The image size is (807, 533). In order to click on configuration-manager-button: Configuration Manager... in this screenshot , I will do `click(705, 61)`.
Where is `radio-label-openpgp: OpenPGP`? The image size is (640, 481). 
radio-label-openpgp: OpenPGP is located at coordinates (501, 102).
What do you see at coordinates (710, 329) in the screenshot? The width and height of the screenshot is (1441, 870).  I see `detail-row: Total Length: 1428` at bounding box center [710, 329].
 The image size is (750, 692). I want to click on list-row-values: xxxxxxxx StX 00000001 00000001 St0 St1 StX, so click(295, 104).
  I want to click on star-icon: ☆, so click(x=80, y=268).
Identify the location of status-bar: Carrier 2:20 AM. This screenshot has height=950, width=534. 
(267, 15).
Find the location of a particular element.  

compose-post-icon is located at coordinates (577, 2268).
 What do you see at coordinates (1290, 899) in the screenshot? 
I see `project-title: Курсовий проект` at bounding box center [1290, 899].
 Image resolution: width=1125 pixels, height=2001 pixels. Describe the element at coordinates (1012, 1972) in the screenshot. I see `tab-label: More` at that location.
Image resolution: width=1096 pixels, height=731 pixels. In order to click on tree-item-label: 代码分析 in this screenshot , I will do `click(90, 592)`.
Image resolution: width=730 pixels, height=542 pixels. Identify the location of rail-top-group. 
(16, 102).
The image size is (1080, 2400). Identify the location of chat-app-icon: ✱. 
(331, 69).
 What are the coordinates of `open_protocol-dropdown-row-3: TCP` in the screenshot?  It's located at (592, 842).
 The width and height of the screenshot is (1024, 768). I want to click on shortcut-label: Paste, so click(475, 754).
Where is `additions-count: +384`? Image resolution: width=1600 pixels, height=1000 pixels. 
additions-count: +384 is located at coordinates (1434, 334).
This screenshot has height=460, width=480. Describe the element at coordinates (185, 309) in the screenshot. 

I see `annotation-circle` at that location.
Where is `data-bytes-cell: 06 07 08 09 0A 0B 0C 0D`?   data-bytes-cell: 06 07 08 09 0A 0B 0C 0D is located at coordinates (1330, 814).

■ ■ ■ ■

Copy the stretch of entries from the line containing "I want to click on star-icon: ☆, so" through the line containing "Image resolution: width=1125", word for word.

  I want to click on star-icon: ☆, so click(x=80, y=268).
Identify the location of status-bar: Carrier 2:20 AM. This screenshot has height=950, width=534. 
(267, 15).
Find the location of a particular element.  

compose-post-icon is located at coordinates (577, 2268).
 What do you see at coordinates (1290, 899) in the screenshot? 
I see `project-title: Курсовий проект` at bounding box center [1290, 899].
 Image resolution: width=1125 pixels, height=2001 pixels. Describe the element at coordinates (1012, 1972) in the screenshot. I see `tab-label: More` at that location.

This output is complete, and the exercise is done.